▼

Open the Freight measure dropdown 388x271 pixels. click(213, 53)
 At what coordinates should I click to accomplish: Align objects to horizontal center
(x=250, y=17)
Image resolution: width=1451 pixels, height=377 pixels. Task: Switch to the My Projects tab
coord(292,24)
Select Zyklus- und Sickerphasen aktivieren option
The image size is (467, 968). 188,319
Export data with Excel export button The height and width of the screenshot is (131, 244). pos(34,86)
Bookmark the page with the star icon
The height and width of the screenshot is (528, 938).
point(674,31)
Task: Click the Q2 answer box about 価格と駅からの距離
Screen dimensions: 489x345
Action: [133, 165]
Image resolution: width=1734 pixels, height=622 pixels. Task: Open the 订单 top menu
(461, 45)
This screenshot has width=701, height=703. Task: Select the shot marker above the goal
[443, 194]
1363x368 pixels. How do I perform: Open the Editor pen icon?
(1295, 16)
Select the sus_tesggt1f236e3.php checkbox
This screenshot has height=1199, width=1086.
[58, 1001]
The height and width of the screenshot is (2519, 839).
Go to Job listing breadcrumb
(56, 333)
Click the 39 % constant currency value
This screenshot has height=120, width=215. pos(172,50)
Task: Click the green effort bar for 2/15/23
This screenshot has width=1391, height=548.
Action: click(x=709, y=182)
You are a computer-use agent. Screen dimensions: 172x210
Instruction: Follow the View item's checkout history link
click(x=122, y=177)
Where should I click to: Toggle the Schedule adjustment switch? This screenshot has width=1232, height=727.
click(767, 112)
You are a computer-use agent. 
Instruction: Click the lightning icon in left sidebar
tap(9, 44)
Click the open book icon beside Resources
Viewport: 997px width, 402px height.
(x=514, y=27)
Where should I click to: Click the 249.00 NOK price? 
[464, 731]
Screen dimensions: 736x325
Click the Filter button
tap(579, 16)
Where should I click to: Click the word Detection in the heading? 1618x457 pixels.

▲

## TRY IT
Everything above, from first entry to last, must be reproduced exactly.

## ANSWER TO THIS PROBLEM
Open the Freight measure dropdown 388x271 pixels. click(213, 53)
 At what coordinates should I click to accomplish: Align objects to horizontal center
(x=250, y=17)
Image resolution: width=1451 pixels, height=377 pixels. Task: Switch to the My Projects tab
coord(292,24)
Select Zyklus- und Sickerphasen aktivieren option
The image size is (467, 968). 188,319
Export data with Excel export button The height and width of the screenshot is (131, 244). pos(34,86)
Bookmark the page with the star icon
The height and width of the screenshot is (528, 938).
point(674,31)
Task: Click the Q2 answer box about 価格と駅からの距離
Screen dimensions: 489x345
Action: [133, 165]
Image resolution: width=1734 pixels, height=622 pixels. Task: Open the 订单 top menu
(461, 45)
This screenshot has width=701, height=703. Task: Select the shot marker above the goal
[443, 194]
1363x368 pixels. How do I perform: Open the Editor pen icon?
(1295, 16)
Select the sus_tesggt1f236e3.php checkbox
This screenshot has height=1199, width=1086.
[58, 1001]
The height and width of the screenshot is (2519, 839).
Go to Job listing breadcrumb
(56, 333)
Click the 39 % constant currency value
This screenshot has height=120, width=215. pos(172,50)
Task: Click the green effort bar for 2/15/23
This screenshot has width=1391, height=548.
Action: click(x=709, y=182)
You are a computer-use agent. Screen dimensions: 172x210
Instruction: Follow the View item's checkout history link
click(x=122, y=177)
Where should I click to: Toggle the Schedule adjustment switch? This screenshot has width=1232, height=727.
click(767, 112)
You are a computer-use agent. 
Instruction: Click the lightning icon in left sidebar
tap(9, 44)
Click the open book icon beside Resources
Viewport: 997px width, 402px height.
(x=514, y=27)
Where should I click to: Click the 249.00 NOK price? 
[464, 731]
Screen dimensions: 736x325
Click the Filter button
tap(579, 16)
Where should I click to: Click the word Detection in the heading? 1618x457 pixels.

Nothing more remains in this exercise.